Under Brown’s plan, similar to a proposal the committee approved to expand hours during the week of the presidential inauguration, bars would be allowed to sell alcohol until 4 a.m. on all District and federal holidays. Brown’s plan would also permit sales to 4 a.m. throughout weekends surrounding New Year’s Eve, Memorial Day, Independence Day and Labor Day.

There has been limited resistance to a plan that would allow liquor stores to open two hours earlier at 7 a.m., which has been estimated to add $1 million to city coffers. Even though Brown opposes the plan, it cleared the same council committee that killed Gray’s broad extension of bar hours and could ultimately make it into the final budget package.

Lawmakers could also green-light a plan to raise $30 million by installing more traffic cameras throughout the city, part of Gray’s vision “to cover the entire city.”

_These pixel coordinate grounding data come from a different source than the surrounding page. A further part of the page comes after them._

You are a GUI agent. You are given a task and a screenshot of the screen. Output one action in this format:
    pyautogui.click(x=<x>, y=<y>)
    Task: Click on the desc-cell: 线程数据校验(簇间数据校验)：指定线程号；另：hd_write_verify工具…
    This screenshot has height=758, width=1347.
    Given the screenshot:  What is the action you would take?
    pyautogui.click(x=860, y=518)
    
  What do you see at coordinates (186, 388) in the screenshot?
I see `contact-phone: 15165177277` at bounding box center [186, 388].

Although lawmakers did not strip the proposal out of the budget in committee, legislators have signaled their concerns that the District is fining its residents too often. But if lawmakers kill the proposal, they’ll have to find a way to plug the resulting $30 million budget hole, a tall order for a council that has already loudly signaled its frustration with budget cuts to social services, Wilson Building aides said.

Gray has repeatedly said the cameras are not a means to boost revenue but are intended to improve traffic safety.

Lawmakers will also consider whether they want to approve a citywide expansion of the performance parking program that operates in Wards 1 and 6.

With performance parking, officials monitor demand for parking spaces and adjust pricing appropriately several times annually. Gray has projected the program’s expansion could bring in $3 million.